Mehmet Sabancı (April 25, 1963 – November 9, 2004), a member in third generation of the renowned Sabancı family in Turkey, was a businessman.

Mehmet was born on April 25, 1963, in Adana as the third child and the second son of Hacı Sabancı (1935–1998). His father was the son of Hacı Ömer Sabancı (1906–1966), the founder of Sabancı Holding, the second largest industrial and financial conglomerate of Turkey. After he finished the high school at Tarsus American College in Tarsus, province Mersin, he was educated in Business Administration at US International University Europe in London, UK.

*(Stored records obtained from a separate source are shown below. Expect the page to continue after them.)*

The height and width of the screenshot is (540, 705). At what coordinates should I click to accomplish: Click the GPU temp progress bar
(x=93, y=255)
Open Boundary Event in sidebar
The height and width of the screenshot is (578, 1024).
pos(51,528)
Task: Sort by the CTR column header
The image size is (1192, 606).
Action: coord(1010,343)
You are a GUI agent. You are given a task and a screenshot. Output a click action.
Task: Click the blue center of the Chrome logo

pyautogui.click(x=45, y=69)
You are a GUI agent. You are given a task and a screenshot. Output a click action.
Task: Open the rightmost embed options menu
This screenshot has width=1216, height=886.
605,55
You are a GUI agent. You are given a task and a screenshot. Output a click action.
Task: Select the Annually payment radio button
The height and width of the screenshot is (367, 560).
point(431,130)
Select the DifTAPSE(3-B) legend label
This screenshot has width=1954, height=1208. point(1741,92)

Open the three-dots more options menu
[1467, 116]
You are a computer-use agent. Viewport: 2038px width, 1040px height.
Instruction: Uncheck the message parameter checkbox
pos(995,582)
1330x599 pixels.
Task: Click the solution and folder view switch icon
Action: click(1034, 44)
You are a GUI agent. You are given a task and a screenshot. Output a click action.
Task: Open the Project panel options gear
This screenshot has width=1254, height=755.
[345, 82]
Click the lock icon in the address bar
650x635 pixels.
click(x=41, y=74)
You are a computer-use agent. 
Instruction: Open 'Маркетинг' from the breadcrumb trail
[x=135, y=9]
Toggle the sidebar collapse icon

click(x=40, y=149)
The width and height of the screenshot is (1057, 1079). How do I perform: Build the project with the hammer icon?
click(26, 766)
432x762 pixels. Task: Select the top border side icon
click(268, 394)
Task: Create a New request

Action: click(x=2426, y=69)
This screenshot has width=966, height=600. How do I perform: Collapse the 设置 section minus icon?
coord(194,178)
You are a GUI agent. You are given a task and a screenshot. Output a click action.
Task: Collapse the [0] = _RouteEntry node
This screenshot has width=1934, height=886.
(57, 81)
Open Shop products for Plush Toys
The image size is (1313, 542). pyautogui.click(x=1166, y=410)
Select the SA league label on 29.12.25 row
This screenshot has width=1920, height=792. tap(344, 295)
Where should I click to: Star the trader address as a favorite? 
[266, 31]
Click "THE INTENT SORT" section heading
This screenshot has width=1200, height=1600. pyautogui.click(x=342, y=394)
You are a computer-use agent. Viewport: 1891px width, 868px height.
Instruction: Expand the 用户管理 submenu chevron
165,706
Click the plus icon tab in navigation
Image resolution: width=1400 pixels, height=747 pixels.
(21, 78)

He worked from 1983 on 18 years long at several posts in the family owned Akbank and Sabancı Holding. In 2001, he quit his high ranked position in the holding as head of the food group with US$1.3 billion turnover, and started his own business in upper class car trade representing Smart, Aston Martin, Cadillac, Porsche, Brabus Mercedes-Benz, Startech Chrysler, MG and Rover brands. Later, he extended his business interests to food, electronics and petroleum products under the roof of his F&B-Group Company.

Mehmet Sabancı died of a heart attack on November 9, 2004, in a hotel room during a business trip in London at age 41. His corpse was brought to Turkey and was buried in Zincirlikuyu Cemetery in İstanbul. He and his wife Zeynep and two sons, Faruk and Burak. He was brother of Ömer Sabancı, former chairman of the prestigious "Turkish Businesspeople Association" TÜSİAD, and Demet Cetindogan, member of the board of textile giant Bossa.